Sempra Metal Ltd. v. Commissioners of Inland Revenue
Facts
This case is about companies which, because they had to pay part of their mainstream corporation tax prematurely, suffered a timing disadvantage which conferred a corresponding timing advantage on the Revenue. We now know that the absence of the power to make group income elections in the case of these companies which resulted in the premature payment of corporation tax was contrary to article 52 of the EC Treaty (now article 43) which guarantees freedom of establishment: Metallgesellschaft Ltd v Inland Revenue Commissioners [2001] Ch 620. Community law requires that the companies must be provided with a remedy in domestic law which will enable them to recover a sum equal to the interest which would have been generated by the advance payments from the date of the payment of the ACT until the date on which the MCT became chargeable.
In the concluding sentence of para 96 the Court recalled that, in the absence of Community rules, it is for the domestic legal system of the member state concerned to lay down the detailed procedural rules governing such actions, “including ancillary questions such as the payment of interest”.
Issue
Is award for restitution of the value of money that is measured by compound interest?
Holding
Lord Hope
Common law Right; not equitable
In Kleinwort Benson Ltd v Lincoln City Council [1999] 2 AC 349, 372G-373B Lord Goff of Chieveley referred to the development of a coherent law of restitution, a doctrine first recognised by this House in Lipkin Gorman v Karpnale Ltd [1991] 2 AC 548, 577-578. He said there was a general right of recovery of money paid under a mistake and that it was founded upon the principle of unjust enrichment… At p 379H he said that, subject to any applicable defences, the payer was "entitled" to recover the money paid under a mistake. Throughout his speech he was addressing a common law remedy, not one that was available in equity. I think that it can now be taken as settled that, under the Kleinwort Benson principle, a cause of action at common law is available for money paid under a mistake of law: Deutsche Morgan Grenfell Group plc v IRC[2007] 1 AC 558, para 62. I also think that the time has come to recognise that the court has jurisdiction at common law to award compound interest where the claimant seeks a restitutionary remedy for the time value of money paid under a mistake.
Recognition that the court has jurisdiction to award compound interest at common law is a short, but logical, step in the further development of the restitutionary remedy. It follows from the fact that the right to recover money paid under a mistake is available at common law. To treat the choice of remedy in unjust enrichment as discretionary would, in my opinion, be inconsistent with the common law right that gives rise to it.

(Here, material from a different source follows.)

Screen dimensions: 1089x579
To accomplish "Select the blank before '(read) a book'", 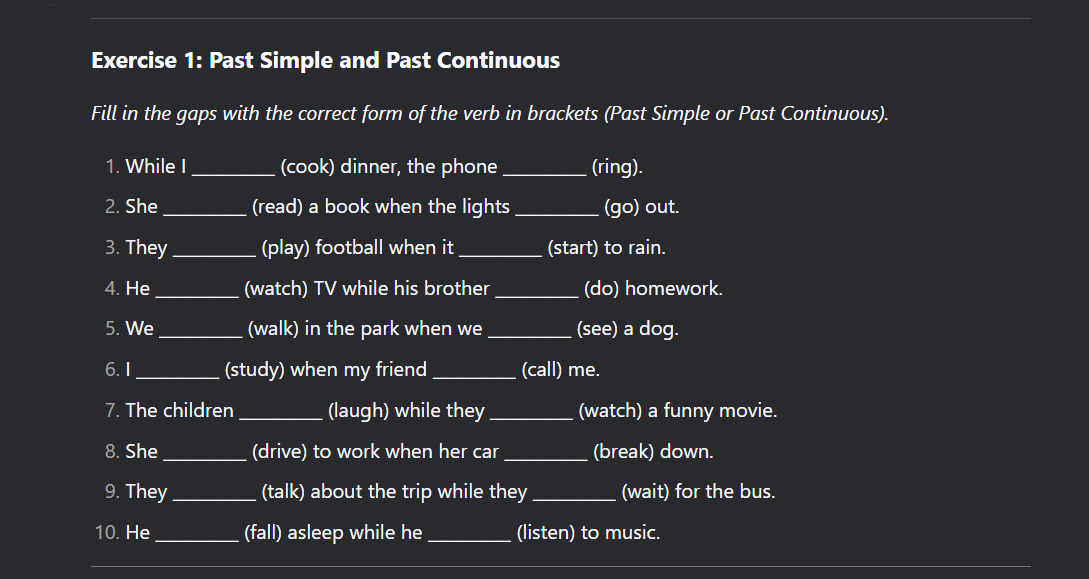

Not necessary to have identity of gain and loss
The question then is whether the claimant in unjust enrichment must nevertheless have suffered a loss corresponding to the defendant's enrichment. InUnjust Enrichment2nd ed, pp 167-168, Professor Birks said that there was no need for this to be the measure of the enrichment:
"By insisting, artificially but firmly, on an enlargement of the everyday sense of 'restitution' we avoid being accidentally trapped by the choice of a word into believing that the answer must be yes. If 'restitution' meant 'giving back', no other answer would be possible. The larger meaning leaves the matter open. An alternative strategy to the same effect would be to switch from 'restitution' to 'disgorgement', which has no restrictive overtone."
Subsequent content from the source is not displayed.